Although I knew what she was doing, I did nothing to help her, or even try to talk her out of it. I doubt I could have convinced her. The thought came to my mind to run interference for her, distracting Umarak so she could get away safely. But then I saw Tahu start to move, and Ekimu warn against it. How well I remember the look on Ekimu's face. Like a storyteller explaining to a child that they could not interrupt the story he told. Ekimu has always had something strange about him. Perhaps the result of his relation to his brother, but not entirely. He only ever told us the information that he thought was relevant at the time, and no more than that. Did he not trust us with the full truth? He spoke so often of fate and its control over the lives of my fellow Toa and myself—I think he likes to think of himself as the mouthpiece of Destiny. It's not hard to see how much he enjoyed keeping that bit of control over us, teasing with the cloying knowledge of a hidden _something_ that we didn't—or "couldn't"—know. Not until he decided we were ready, or worthy, or whatever he decides is important for him.

Which is why one of the few positive emotions of that moment was my satisfaction when Ekimu's eyes widened in horror when Gali's spirit was taken. That instant where you could see he was whispering behind his mask, "by all the elements, what have I _done?!_" A sick satisfaction, perhaps, but I feel it was a sort of justice. When the one in control realizes that he has none.

And it was control, indeed, that kept me sane in that moment. When Gali's body hit the ground, Tahu's shout of anguish ringing in my ears, Lewa screaming her name, Onua stepping back in horror behind me, and Pohatu clenching his fists hard enough to bruise his palms with his fingertips.

And I… I stood unmoving, like a statue of cold, heartless ice.

It was not that it took me a moment to process what had happened, or for the pain and fear to sink in. No…everything hit home with the empty thud of her lifeless body on the unforgiving ground. There would have been few things I would have wanted more than to throw my weapons aside, run to the body, even crash forward and tear apart the shadow realm itself to bring her back.

But every other Toa was rushing to her side, unable to control their fear for her; her, their teammate, their sister. Even Ekimu had given up his pretense of control, for just a moment to mourn her. Then, he returned to his pretense of claiming it was all meant to be.

No one seemed to remember that Umarak still stood not fifty strides from us. There was no way we could afford to let him take advantage of us in the shocked state we were in.

I remember the look in Umarak's eyes, and I knew he planned to tear us all apart as we wept for her, boasting all the while that our friendship, our closeness, made us weak. He watched in twisted amusement as Ekimu knelt by her body, and dark energy pulsed through the destroyer as he prepared to send us all to oblivion.

I remember the shudder of icy rage that went through me as I met his gaze. _No_, I challenged. _We are not weak. We are strongest when we care. She taught me that. The value of being close to someone. And I will teach you this truth if I have to freeze the life from your foul throat._

Umarak did not make the move he had been planning.

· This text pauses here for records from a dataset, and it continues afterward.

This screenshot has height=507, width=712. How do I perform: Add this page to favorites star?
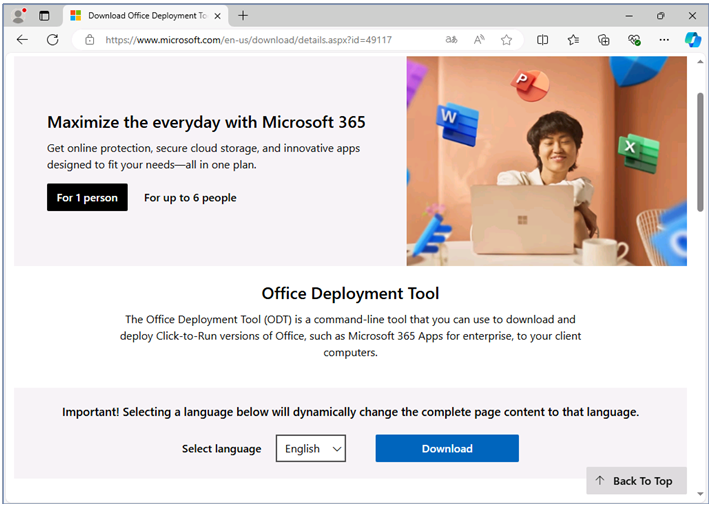(506, 40)
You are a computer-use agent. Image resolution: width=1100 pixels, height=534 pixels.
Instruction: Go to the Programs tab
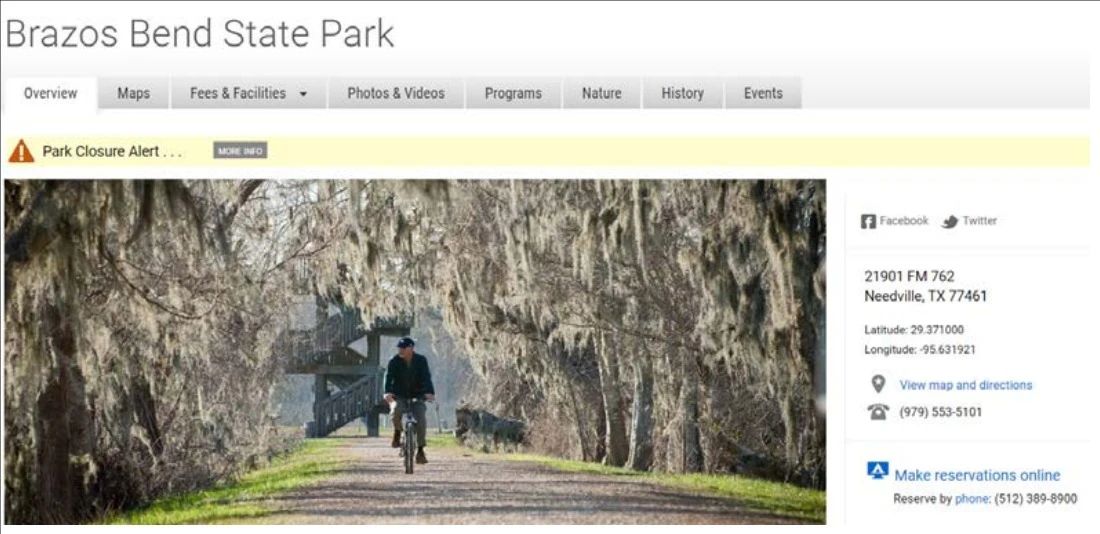pyautogui.click(x=513, y=93)
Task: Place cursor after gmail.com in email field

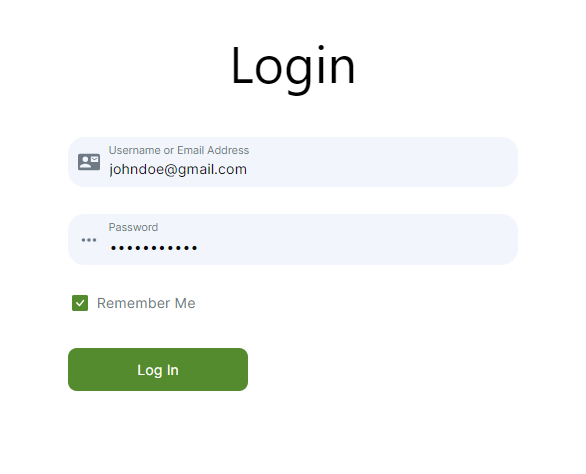Action: pos(248,169)
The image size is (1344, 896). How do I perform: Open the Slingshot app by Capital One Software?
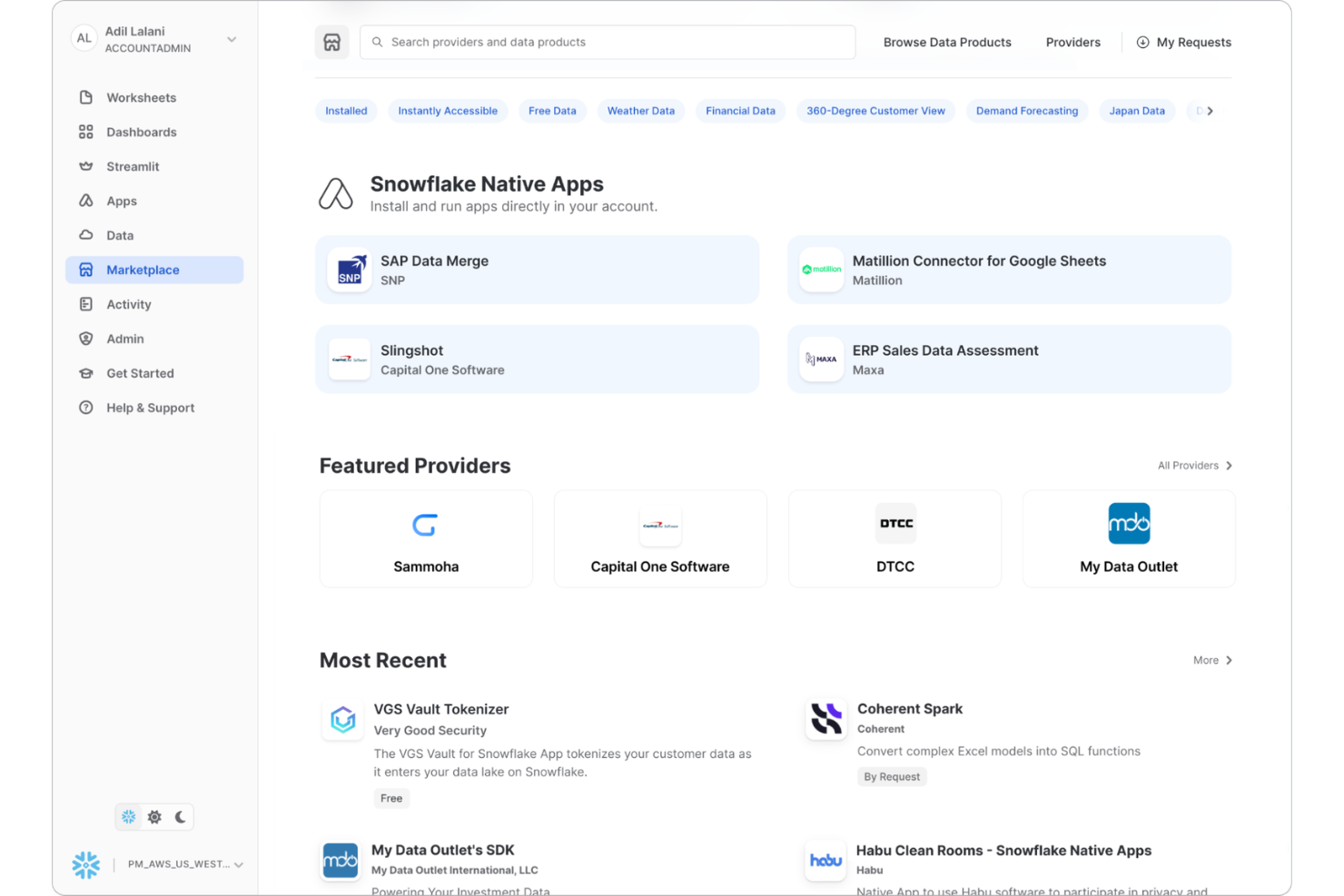click(537, 359)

And I knew, at that moment, if no one had anything stable—if we were all rocked by this loss—we could not stand. There had to be an anchor, of sorts. Something unchanging, unyielding, unmoved.

Like Ice.

And so, for her, I stood unmoved as she collapsed. I stared down the Destroyer because we could not be left is strong, I told myself. She will make it through this.

And if not…well.

I can always mourn tomorrow. Releasing my grief here and now will do nothing. She would not want her loss to destroy this team, her team.

Besides. I can always take it out on Umarak.


End file.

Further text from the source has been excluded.